SET OF TASKS -
a. Can you write out the passage of the SIV env sequence figure legend from "Analysis of SGA-derived" up to and including "the neighbor-joining tree.", word for word?
b. How would you extend the figure legend on SIV env sequences from animal 31523, picking up right after its last line?

TEXT SHOWN -
----

Analysis of SGA-derived env sequences from animal 31523, which was productively infected with at least seven distinct transmitted SIV variants. The neighbor-joining tree and Highlighter plot indicate the presence of multiple low-level diversity lineages, and two lineages are represented by a single viral sequence. Bar, 0.001 nucleotide substitutions per site. Nucleotide polymorphisms are indicated by a colored tic mark (thymine in red, guanine in orange, adenine in green, and cytosine in blue). Pink filled circles denote APOBEC signatures, open diamonds represent G-to-A conversions, and deletions are shown by gray tics in the Highlighter plot. ABOBEC-mediated G-to-A mutations are brown in the neighbor-joining tree.

FIG. 4.

----

RECORDS PROVIDED -

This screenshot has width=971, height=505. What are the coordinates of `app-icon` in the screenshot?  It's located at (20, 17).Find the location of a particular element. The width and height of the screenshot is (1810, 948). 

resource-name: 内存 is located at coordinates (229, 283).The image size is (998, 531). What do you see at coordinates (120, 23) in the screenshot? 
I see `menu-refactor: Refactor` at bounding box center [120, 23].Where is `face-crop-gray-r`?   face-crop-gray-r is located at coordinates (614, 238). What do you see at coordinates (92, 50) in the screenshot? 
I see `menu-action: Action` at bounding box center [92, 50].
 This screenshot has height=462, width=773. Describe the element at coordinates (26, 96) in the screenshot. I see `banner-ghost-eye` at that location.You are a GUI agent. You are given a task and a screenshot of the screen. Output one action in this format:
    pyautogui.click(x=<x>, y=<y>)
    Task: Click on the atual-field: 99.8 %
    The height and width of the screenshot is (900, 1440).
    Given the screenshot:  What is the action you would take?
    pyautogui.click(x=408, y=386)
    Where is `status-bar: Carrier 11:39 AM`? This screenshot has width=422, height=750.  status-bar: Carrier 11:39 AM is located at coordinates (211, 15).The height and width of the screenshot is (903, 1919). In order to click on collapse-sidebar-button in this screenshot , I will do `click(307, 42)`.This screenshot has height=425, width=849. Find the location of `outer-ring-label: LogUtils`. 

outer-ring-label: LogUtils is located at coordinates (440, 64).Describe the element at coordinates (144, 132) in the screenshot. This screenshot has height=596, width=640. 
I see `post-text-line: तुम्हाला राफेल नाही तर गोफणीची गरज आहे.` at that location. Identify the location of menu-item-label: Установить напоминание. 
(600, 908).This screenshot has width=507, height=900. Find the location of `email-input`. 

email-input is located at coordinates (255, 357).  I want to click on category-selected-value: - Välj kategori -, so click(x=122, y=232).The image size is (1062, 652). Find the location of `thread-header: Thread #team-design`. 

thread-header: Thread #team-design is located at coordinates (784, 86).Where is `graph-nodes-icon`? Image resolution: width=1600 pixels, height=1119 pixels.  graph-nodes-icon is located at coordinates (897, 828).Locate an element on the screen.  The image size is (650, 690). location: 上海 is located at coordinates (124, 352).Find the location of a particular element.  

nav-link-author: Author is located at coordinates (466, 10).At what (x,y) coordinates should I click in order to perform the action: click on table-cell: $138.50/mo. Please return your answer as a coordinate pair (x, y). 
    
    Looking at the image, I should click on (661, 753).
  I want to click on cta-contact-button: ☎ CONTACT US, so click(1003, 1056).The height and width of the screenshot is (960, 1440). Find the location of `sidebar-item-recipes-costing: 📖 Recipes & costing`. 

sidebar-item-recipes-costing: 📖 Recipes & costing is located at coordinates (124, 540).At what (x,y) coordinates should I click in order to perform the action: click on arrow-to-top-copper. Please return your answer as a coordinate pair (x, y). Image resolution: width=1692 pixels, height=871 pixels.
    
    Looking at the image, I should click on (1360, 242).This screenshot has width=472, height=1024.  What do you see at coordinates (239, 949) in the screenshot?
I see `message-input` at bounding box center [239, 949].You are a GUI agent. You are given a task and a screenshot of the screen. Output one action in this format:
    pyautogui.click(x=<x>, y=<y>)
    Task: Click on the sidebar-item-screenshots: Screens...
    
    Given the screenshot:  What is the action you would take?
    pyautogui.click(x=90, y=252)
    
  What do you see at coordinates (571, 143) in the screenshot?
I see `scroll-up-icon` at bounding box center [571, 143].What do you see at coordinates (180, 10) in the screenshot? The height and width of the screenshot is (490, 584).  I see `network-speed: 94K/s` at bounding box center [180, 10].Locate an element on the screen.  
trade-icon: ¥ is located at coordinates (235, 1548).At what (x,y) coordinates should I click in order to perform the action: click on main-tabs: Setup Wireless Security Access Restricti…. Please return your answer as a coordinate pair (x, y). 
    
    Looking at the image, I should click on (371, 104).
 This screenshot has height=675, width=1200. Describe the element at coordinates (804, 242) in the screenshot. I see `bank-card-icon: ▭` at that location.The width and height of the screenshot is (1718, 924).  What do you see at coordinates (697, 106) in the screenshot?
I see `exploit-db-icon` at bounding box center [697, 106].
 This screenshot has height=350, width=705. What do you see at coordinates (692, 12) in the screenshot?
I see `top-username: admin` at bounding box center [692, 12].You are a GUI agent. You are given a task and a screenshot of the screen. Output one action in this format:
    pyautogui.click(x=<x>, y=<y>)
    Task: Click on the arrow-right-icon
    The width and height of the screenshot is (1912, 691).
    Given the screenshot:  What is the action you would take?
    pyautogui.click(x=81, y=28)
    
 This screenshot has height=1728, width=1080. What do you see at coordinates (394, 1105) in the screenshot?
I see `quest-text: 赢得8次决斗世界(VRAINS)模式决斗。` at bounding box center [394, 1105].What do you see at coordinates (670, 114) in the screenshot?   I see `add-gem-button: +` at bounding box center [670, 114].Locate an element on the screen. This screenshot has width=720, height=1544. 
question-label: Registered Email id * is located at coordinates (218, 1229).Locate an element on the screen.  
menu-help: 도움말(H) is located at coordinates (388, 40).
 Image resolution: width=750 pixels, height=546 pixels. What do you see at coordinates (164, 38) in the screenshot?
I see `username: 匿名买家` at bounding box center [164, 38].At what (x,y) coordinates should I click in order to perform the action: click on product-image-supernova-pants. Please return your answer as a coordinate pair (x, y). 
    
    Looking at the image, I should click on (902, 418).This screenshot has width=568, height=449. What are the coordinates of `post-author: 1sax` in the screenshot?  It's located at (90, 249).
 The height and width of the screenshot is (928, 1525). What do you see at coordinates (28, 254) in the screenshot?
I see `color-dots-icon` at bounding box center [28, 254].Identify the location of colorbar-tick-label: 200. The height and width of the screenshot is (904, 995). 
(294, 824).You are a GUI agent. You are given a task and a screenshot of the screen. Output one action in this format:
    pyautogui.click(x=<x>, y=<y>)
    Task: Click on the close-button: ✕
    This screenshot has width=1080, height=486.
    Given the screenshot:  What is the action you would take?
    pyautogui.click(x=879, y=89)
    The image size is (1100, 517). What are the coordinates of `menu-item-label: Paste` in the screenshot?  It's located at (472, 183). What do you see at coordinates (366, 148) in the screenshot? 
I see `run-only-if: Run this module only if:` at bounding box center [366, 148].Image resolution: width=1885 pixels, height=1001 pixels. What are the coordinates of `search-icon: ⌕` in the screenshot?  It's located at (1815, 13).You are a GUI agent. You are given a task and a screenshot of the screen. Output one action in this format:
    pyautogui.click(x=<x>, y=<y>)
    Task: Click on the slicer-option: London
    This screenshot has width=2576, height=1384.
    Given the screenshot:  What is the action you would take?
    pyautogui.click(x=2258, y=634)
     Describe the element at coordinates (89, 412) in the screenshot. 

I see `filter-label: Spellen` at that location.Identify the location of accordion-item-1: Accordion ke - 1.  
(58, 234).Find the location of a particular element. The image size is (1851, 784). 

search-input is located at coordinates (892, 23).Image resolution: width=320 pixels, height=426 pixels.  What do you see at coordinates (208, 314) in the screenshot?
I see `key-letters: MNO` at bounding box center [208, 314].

----

ANSWER SET -
a.
Analysis of SGA-derived env sequences from animal 31523, which was productively infected with at least seven distinct transmitted SIV variants. The neighbor-joining tree and Highlighter plot indicate the presence of multiple low-level diversity lineages, and two lineages are represented by a single viral sequence. Bar, 0.001 nucleotide substitutions per site. Nucleotide polymorphisms are indicated by a colored tic mark (thymine in red, guanine in orange, adenine in green, and cytosine in blue). Pink filled circles denote APOBEC signatures, open diamonds represent G-to-A conversions, and deletions are shown by gray tics in the Highlighter plot. ABOBEC-mediated G-to-A mutations are brown in the neighbor-joining tree.

b.
Analysis of SGA-derived env sequences from animal 30991, which was productively infected with at least five distinct transmitted variants. The neighbor-joining tree and Highlighter plot indicate the presence of at least five low-level diversity lineages, and two lineages are represented by a single viral sequence. Bar, 0.001 nucleotide substitutions per site. Nucleotide polymorphisms are indicated by a colored tic mark (thymine in red, guanine in orange, adenine in green, and cytosine in blue). Pink filled circles denote APOBEC signatures, open diamonds represent G-to-A conversions, and deletions are shown by gray tics in the Highlighter plot. ABOBEC-mediated G-to-A mutations are brown in the neighbor-joining tree.

FIG. 5.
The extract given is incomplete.